I think there's a lot of effort that goes behind the curtains, which people don't really see. Then, in order to eventually get there, you have to show up every day and put in that consistent amount of efforts. I think that's my piece of golden advice, if I may call it that.

[00:41:59] LP: That is an amazing message. Look at what you did yesterday, compared to what you're doing today. Or have you grown? Have you learned? Have you excelled? I love that so much. That's fantastic.

[00:42:11] NF: It's very similar to how sometimes, you look at benchmarks that are outside of your industry and then try to compare. Sometimes, you just need to benchmark against what was the sales last year, the last month. You're not looking at that internal amount of data that you already have, which you can benchmark against when you start looking out for other industry benchmarks, which may not make sense to compare against, because the background is so different sometimes. Yeah, that was just a random example that came up and I thought I’d probably share that as well.

[00:42:44] LP: That is exactly right.
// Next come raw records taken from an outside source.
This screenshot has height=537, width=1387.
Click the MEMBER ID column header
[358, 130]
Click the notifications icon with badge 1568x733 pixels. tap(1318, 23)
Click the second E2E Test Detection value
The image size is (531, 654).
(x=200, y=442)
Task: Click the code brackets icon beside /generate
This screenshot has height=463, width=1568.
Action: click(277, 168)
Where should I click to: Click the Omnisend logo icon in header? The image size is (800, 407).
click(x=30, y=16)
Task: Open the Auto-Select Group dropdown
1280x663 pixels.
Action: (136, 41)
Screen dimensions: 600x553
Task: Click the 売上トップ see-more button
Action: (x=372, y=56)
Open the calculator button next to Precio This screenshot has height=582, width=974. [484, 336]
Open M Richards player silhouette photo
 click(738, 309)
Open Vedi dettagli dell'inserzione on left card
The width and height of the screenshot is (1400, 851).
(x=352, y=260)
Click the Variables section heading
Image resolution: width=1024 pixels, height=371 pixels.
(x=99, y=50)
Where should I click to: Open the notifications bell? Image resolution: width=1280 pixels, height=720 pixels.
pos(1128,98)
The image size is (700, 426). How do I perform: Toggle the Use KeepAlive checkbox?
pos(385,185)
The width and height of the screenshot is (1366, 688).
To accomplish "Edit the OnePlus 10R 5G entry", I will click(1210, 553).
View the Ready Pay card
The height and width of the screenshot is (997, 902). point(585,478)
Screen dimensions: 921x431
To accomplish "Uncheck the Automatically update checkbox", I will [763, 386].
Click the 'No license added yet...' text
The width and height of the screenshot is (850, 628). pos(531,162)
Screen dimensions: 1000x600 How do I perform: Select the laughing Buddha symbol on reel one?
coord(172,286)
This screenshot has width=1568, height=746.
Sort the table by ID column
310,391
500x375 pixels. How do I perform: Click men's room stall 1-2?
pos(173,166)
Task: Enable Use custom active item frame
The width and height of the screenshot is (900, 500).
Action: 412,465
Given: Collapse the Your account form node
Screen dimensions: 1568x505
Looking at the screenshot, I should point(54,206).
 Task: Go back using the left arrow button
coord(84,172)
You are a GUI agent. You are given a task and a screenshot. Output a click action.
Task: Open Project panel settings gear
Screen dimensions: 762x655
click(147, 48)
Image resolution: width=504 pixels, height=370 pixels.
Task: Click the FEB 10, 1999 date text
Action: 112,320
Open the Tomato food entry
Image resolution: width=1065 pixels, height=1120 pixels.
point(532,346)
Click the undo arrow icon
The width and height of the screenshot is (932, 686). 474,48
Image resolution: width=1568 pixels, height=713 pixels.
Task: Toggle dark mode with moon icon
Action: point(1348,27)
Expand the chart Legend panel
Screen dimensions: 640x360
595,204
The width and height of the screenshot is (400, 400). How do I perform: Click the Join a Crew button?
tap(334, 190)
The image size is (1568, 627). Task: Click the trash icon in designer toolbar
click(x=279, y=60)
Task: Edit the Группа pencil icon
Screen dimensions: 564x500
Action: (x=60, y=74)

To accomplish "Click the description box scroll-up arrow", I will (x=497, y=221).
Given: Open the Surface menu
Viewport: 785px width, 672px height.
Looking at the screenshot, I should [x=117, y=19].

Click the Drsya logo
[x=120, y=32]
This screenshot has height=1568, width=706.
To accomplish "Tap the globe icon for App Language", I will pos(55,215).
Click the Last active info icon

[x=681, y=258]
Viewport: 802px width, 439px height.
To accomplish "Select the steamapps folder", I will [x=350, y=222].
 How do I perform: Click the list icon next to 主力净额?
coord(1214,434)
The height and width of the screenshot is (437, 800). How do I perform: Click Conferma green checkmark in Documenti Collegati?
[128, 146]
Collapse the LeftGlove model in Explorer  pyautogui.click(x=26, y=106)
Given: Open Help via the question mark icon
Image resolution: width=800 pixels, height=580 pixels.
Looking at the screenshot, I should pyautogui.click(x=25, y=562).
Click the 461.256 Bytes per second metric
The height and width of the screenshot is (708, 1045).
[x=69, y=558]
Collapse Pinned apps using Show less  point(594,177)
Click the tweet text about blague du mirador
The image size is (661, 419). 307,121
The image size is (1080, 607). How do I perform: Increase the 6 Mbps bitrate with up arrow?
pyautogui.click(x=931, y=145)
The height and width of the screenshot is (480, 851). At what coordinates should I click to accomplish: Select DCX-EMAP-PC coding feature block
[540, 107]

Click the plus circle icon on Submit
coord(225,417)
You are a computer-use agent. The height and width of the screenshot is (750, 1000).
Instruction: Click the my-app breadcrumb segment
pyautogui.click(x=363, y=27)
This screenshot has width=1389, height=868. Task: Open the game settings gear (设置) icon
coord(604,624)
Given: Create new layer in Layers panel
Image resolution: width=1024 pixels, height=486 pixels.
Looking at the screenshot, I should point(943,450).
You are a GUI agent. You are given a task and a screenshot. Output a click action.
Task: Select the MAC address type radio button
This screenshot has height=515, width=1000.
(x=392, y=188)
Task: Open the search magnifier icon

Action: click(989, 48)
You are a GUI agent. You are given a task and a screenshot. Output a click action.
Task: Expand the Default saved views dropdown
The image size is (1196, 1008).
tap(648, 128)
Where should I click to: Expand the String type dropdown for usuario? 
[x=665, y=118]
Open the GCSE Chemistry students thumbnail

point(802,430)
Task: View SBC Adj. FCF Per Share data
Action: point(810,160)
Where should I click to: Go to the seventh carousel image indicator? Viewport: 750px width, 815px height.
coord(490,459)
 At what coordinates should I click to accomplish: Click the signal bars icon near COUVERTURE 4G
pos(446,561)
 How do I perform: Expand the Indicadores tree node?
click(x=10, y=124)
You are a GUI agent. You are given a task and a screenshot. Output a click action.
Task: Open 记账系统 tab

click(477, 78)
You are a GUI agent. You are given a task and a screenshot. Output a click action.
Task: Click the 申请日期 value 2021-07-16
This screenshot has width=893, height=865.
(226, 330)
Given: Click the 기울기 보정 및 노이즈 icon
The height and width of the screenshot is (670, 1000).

Often, one of the most common “annoying questions” that my students will ask is like, well, what if someone asks for an industry, or competitive benchmark and that doesn't apply? It's through encouraging that you become your own top competitor. There's no one that's going to help you grow than who you were yesterday. You can always look to see what the market is doing and what the trends are, but it's looking towards yourself and your past performance to gain that baseline to begin with, so you actually can measure how far you've come. That's whether you're an organization, or a department, or a single person presenting, right?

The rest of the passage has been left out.